0‐2 明け方の夢②

 彼は朽ち果てる運命さだめにあった。

 ただ一人、自らの乗り手と定めた相手から告げられた別れ。

 それは彼を機械仕掛けの人形ではなく、感情ある仲間として主人が下した選択。

 仲間として扱ってもらえるのはありがたかった。

 だが例えどの様な困難な任務であっても主人とともに有り、主人を助けてこそ存在意義がある。
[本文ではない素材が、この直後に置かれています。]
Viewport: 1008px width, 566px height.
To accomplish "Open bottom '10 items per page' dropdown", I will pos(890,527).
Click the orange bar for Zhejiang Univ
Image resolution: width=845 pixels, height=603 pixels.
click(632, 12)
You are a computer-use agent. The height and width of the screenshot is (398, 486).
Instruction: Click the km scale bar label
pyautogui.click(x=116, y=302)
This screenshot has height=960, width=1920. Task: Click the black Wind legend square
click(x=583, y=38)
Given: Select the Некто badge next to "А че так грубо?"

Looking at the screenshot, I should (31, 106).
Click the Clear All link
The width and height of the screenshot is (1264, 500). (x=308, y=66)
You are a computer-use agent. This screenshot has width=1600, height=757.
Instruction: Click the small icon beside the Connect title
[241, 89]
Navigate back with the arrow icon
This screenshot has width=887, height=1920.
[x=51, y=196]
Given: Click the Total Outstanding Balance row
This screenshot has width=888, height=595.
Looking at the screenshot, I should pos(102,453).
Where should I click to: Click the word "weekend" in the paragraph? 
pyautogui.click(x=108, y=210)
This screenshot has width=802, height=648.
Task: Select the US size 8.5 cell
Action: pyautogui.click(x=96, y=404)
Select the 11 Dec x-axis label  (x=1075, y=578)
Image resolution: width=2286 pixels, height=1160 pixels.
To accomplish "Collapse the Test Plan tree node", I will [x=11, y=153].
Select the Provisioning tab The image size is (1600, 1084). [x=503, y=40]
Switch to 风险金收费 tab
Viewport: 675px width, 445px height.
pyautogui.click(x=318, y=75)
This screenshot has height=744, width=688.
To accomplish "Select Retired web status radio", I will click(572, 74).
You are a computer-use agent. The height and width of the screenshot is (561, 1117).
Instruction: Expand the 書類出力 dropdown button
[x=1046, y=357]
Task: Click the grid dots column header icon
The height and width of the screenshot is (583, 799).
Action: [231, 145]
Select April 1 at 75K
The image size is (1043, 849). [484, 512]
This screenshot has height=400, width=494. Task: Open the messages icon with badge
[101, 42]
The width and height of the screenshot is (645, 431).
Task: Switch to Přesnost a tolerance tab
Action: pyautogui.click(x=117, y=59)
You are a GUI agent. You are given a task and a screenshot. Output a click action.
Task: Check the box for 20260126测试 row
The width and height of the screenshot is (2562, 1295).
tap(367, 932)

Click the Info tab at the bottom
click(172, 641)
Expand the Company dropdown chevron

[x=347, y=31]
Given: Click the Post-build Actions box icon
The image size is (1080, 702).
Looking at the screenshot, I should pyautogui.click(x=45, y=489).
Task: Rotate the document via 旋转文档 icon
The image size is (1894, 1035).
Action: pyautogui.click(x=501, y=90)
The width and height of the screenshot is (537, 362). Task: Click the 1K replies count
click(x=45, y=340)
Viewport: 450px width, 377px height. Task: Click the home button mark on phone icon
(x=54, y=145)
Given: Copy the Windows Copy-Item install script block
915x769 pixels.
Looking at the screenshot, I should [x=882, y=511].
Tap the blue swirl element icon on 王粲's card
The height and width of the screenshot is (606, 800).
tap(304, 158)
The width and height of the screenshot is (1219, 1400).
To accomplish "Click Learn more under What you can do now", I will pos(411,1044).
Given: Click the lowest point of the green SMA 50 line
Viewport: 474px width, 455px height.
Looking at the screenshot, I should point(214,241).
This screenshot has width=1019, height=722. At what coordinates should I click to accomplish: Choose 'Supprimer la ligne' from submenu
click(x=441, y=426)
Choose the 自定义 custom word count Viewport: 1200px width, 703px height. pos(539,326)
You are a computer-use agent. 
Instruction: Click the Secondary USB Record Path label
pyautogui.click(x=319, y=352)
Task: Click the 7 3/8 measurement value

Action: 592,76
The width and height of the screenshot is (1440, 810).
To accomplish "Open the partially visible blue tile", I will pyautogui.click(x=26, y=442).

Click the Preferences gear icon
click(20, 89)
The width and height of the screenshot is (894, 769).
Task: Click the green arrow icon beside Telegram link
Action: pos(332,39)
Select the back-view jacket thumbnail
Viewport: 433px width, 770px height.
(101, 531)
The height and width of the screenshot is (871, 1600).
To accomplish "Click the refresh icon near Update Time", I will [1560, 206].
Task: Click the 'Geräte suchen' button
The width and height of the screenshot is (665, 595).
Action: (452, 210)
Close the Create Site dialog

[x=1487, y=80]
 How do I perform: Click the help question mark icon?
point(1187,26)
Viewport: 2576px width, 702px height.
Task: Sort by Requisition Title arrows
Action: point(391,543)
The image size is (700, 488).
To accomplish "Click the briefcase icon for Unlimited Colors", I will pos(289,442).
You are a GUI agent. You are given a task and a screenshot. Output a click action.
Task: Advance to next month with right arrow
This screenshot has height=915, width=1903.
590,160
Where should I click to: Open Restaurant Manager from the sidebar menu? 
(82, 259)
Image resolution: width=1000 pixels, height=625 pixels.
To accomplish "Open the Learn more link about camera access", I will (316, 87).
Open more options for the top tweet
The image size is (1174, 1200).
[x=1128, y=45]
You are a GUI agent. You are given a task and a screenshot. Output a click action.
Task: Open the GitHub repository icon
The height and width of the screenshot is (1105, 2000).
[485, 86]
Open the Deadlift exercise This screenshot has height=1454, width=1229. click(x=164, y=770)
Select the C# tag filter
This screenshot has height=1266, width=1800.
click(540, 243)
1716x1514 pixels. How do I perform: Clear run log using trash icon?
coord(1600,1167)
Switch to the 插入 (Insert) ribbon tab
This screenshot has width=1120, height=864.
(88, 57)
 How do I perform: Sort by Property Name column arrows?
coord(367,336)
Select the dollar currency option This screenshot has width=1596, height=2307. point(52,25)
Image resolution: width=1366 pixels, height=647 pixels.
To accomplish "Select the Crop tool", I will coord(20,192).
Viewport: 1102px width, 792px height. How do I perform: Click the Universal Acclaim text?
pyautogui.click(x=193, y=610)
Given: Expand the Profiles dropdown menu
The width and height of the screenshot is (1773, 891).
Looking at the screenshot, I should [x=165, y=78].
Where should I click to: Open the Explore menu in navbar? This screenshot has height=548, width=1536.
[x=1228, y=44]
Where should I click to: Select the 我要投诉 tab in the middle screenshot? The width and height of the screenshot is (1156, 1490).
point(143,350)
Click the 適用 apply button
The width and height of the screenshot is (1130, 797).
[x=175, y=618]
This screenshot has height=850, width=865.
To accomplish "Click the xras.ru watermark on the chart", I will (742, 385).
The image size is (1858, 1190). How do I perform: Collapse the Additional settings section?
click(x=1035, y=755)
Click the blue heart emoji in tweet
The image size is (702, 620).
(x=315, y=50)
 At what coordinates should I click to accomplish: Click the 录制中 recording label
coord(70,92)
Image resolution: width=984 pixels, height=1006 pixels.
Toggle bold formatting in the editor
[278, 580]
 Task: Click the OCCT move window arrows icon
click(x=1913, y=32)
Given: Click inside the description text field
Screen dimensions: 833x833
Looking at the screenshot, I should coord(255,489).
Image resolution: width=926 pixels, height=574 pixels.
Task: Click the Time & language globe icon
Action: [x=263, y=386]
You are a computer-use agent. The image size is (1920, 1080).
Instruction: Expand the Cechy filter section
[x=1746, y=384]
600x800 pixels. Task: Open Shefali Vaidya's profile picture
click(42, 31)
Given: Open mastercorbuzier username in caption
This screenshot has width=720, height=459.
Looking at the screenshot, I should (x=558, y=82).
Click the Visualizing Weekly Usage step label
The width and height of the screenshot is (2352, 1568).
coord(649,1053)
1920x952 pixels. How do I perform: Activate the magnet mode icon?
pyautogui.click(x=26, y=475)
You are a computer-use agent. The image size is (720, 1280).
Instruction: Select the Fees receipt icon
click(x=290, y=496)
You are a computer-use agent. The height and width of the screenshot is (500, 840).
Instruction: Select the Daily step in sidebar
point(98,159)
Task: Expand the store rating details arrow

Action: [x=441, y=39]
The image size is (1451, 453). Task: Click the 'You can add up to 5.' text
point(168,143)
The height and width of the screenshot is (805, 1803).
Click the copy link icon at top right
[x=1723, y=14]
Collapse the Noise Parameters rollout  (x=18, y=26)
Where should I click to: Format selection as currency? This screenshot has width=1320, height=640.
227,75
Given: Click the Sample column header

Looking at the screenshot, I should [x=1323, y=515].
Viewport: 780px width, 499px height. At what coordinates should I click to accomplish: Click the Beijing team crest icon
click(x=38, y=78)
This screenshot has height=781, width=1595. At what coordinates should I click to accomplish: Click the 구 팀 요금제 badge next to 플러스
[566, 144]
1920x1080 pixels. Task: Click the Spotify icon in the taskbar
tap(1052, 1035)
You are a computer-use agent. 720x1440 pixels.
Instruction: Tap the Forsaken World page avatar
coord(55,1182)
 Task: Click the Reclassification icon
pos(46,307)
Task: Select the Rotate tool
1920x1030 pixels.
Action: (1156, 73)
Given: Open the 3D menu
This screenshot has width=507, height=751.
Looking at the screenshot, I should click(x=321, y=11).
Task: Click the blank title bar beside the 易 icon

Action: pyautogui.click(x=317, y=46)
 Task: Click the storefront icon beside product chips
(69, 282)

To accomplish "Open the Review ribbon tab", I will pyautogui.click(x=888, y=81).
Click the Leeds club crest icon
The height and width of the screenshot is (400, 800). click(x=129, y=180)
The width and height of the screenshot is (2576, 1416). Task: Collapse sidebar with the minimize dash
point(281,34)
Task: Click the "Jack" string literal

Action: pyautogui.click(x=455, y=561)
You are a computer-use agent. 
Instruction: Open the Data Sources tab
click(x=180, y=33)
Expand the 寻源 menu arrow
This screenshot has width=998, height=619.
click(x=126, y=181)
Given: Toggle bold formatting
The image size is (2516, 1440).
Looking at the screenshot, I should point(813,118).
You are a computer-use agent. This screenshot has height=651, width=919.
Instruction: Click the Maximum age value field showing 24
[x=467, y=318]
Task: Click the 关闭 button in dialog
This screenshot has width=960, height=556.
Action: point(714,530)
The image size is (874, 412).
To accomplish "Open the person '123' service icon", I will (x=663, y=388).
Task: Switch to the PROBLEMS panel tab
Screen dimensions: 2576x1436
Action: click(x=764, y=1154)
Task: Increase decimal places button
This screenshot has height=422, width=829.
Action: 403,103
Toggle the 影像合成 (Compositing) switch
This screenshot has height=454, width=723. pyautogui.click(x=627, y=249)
 当然、別れの直前に彼が損傷した事は彼自身が十分認識していた。

 自動修復を待っていては、この先の戦いについていく事はかなわない。

 だからこそ、彼の主人は苦渋の選択をしたのだ。

 主人と分かれた彼はその場で動くのを止め、自動修復に専念した。

 修復完了後も休眠状態を維持した。

 わずかに残った意識もこのまま朽ち果てる事を是とした。

 それから長い時間が過ぎる。

 残念なことに彼はまだ朽ち果てられずにいた。

 そもそも、自身が朽ち果てていないことを認識しているということは、休眠状態が解除されているとうい事だ。

(誰かに起こされた?)

 覚醒しつつある意識が思考を始める。

 その事に気がついた彼は少し視界を回復させる。

 眼の前には褐色の肌を持つ見知らぬ少女が座っている。

 少女の瞳は物珍しそうに彼を見つめている。

 彼は発声機能を回復させ、主人と分かれて以来の言葉を発する。

アナタハダレデスカあなたは誰ですか?」

 何か変なイントネーションに聞こえたのか、少女は首をかしげる。

「スミマセン。 ナガイキカンネムッテイタノデ、フルイイイマワシニナッテイルカモシレマセン。」

 ようやく、理解できたのか少女は笑みを浮かべる。

「初めまして。 わたしは『カナタ』だよ。 あなたの名前は?」

 その少女、カナタは朗らかに答える。

「ワタシハきゃりー。」

 キャリーが返す。

「あなた、この場にいると朽ち果ててしまうわよ?」

 カナタはキャリーに語りかける。

 朽ち果てても構わないと考えていた彼であるが、そのまま伝えていいのか疑問が浮かんだ。

「アナタニオコサレルマデハ、ソレデカマワナイトオモッテイマシタ。」

 遠回しな言い方になったが、これで通じるだろうと考えるキャリー。

「なら、わたしに会って考えが変わったってことよね。」

 強引とも言えるカナタの言い分に困惑したが、その後二人で話しを続けた結果、キャリーはカナタについていくことにした。

 彼女が求めているものが、自分と同じかもしれないと思ったからだ。

 この時代において名もなき『英雄』として語られるかつての主人。

 彼と出会った時、カナタはどうするのだろうか。

 待機状態を解除した時はいつもその事がよぎる。

 だが、今はカナタと供に歩んでいこう。

 いつか答えが得られるその日まで。